L’Isvap e l’impatto delle liberalizzazioni nel mondo assicurativo

Flavia Mazzarella descrive le attività dell’Isvap e parla dei cambiamenti all’orizzonte del nuovo assetto organizzativo. Spiega che la vigilanza si concentra sul settore ispettivo e su quello cartolare. Parla della collaborazione tra autorità indipendente e Ministero e ribadisce l’autonomia dell’istituto. Descrive l’impatto delle liberalizzazioni nel mondo assicurativo e delle misure previste dal decreto Bersani per orientare il consumatore all’interno delle varie offerte assicurative. Parla del progetto sperimentale “check box “ per misurare la condotta di guida.

Trasparenza e comunicazione verso i cittadini

Giuseppe Tripoli sottolinea la necessità di cambiamenti culturali profondi per arrivare ad una società più liberale. Ritiene che ci sia un turn-over effettivo nel sistema delle piccole aziende che manca nel settore delle grandi imprese. Sostiene che la trasparenza e una chiara comunicazione verso i cittadini siano elementi imprescindibili per un rapporto corretto con i cittadini e a questo proposito sottolinea il prezioso ruolo delle associazioni dei consumatori. Prospetta un ruolo importante dello sportello unico per stimolare i rapporti e l’integrazione interistituzionale.

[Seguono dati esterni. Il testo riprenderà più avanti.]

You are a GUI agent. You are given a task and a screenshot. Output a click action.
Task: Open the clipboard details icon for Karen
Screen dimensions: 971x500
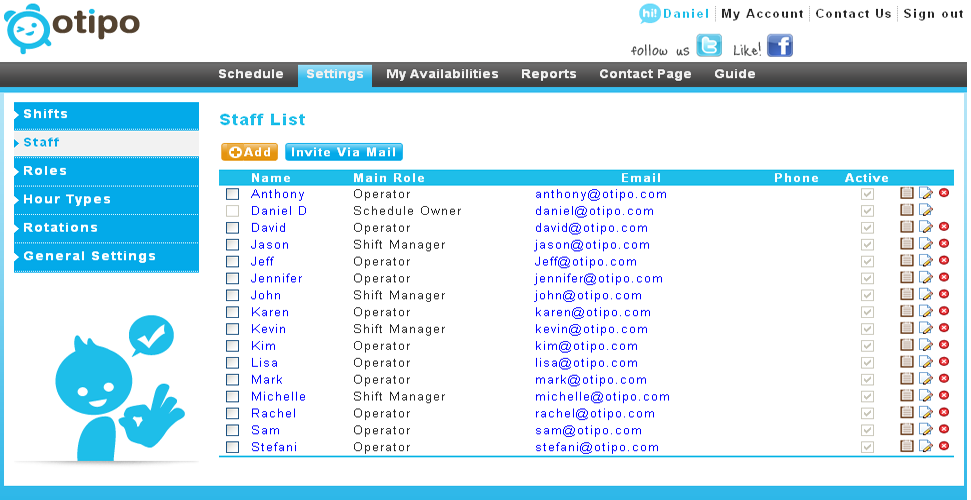(907, 312)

Con le liberalizzazioni il cittadino consumatore al centro dell’attenzione della politica

Lorenzo Miozzi sostiene cha ad un anno dall’applicazione del primo decreto Bersani si registra un cambiamento culturale che deve tradursi in un azioni in grado di abbattere il potere delle corporazioni. Fa riferimento a risultati di un rapporto Ipsos che sondando gli elettori sul tema dell liberalizzazione ha rilevato un giudizio positivo bipartisan. Illustra i vantaggi introdotti dalla liberazione dei farmaci. Aggiunge che la necessità di ricorrere alle liberalizzazioni “dall’alto” è un sintomo della debolezza strutturale del mercato.

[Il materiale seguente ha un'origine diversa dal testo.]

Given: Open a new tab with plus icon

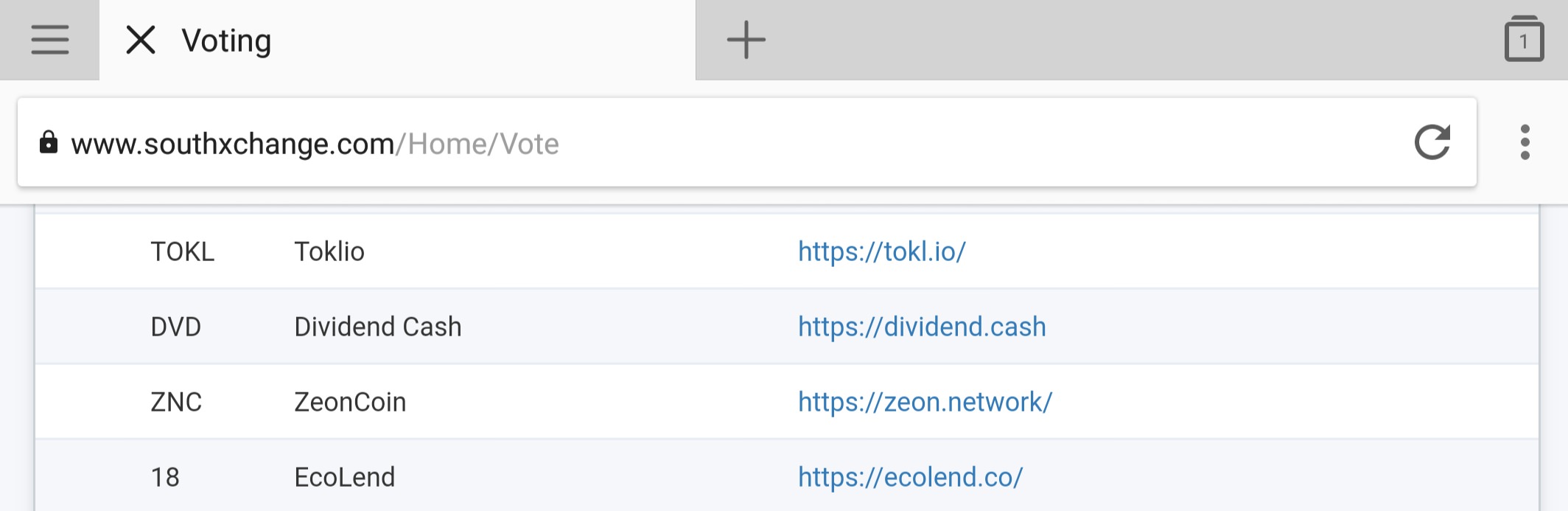Looking at the screenshot, I should (746, 40).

Il quadro istituzionale delle liberalizzazioni e il ruolo del cittadino consumatore

Pietro Talarico propone delle considerazioni sul testo di legge sul tema delle liberalizzazioni e delle competenze istituzionali in materia. Sottolinea la necessità di collaborazione interistituzionale che definisca iter operativi in grado di tenere in considerazione le relative differenze che intercorrono tra le regioni. Ribadisce la centralità del consumatore per determinare politiche economiche efficaci e costruire una cultura nuova per la pubblica amministrazione.

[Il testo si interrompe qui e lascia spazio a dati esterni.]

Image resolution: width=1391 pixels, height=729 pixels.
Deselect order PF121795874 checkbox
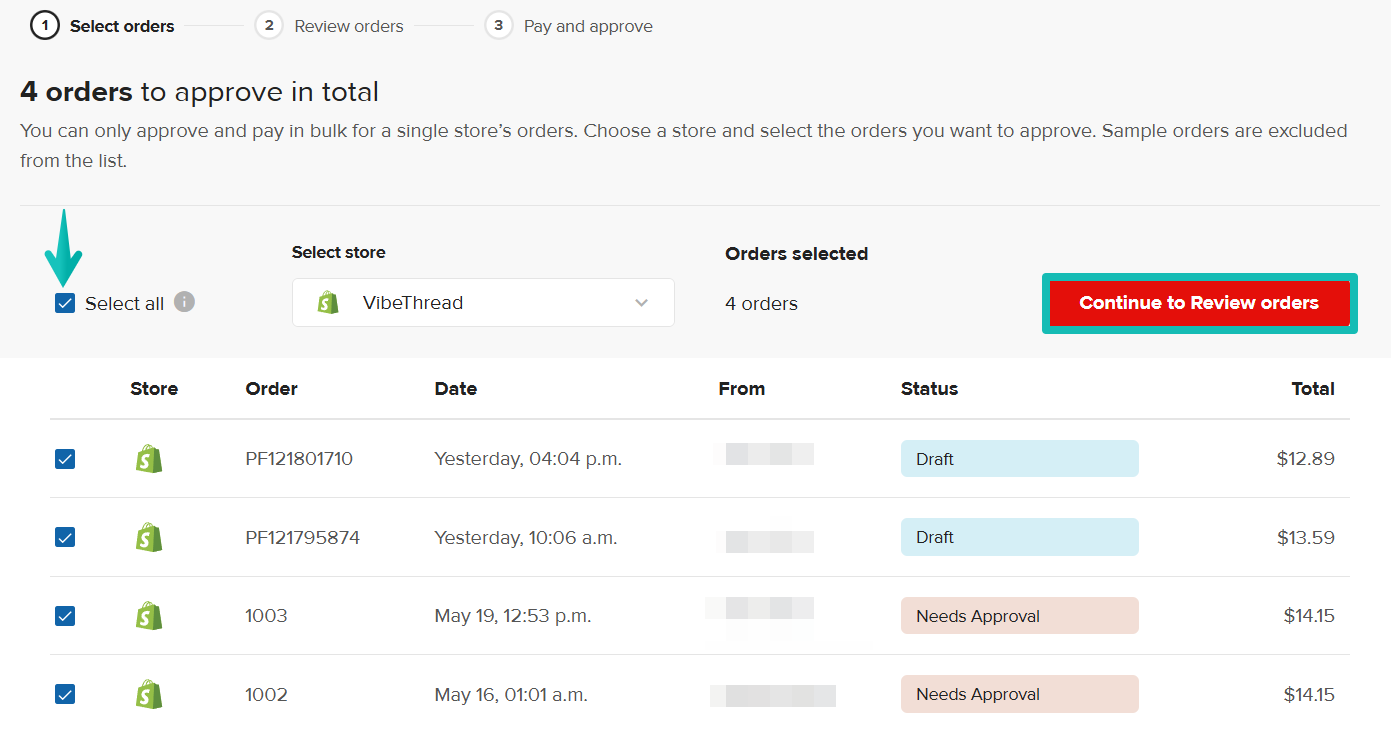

L’Autorità Garante per la concorrenza ed il mercato e le liberalizzazioni

Luigi Fiorentino descrive il basso livello della concorrenza in Italia, con particolare riferimento alla “casta” notarile. Sostiene che parte della responsabilità di questo deficit attiene alla pubblica amministrazione. Sottolinea la necessità per l’autorità Garante per la concorrenza ed il mercato di svolgere azioni concrete. Descrive alcune decisioni realizzate dall’Autorità e l’incidenza che queste hanno avuto sul mercato. Ribadisce l’importanza dell’autonomia e di costi ridotti per l’Autorità.

L’instabilità normativa delle politiche di liberalizzazione

Angelo Rughetti descrive la relazione tra la situazione politica della fine degli anni novanta e le liberalizzazioni oggi in corso. Sottolinea l’instabilità normativa intorno a questi temi e le relative conseguenze. Esprime delle riserve sul disegno di legge Lanzillotta e ne evidenzia alcuni aspetti su cui si trova in disaccordo. Sottolinea la necessità di operare una riduzione dei livelli istituzionali per arrivare ad un’integrazione interistituzionale per una regolazione in grado di raggiungere migliori standard di efficienza.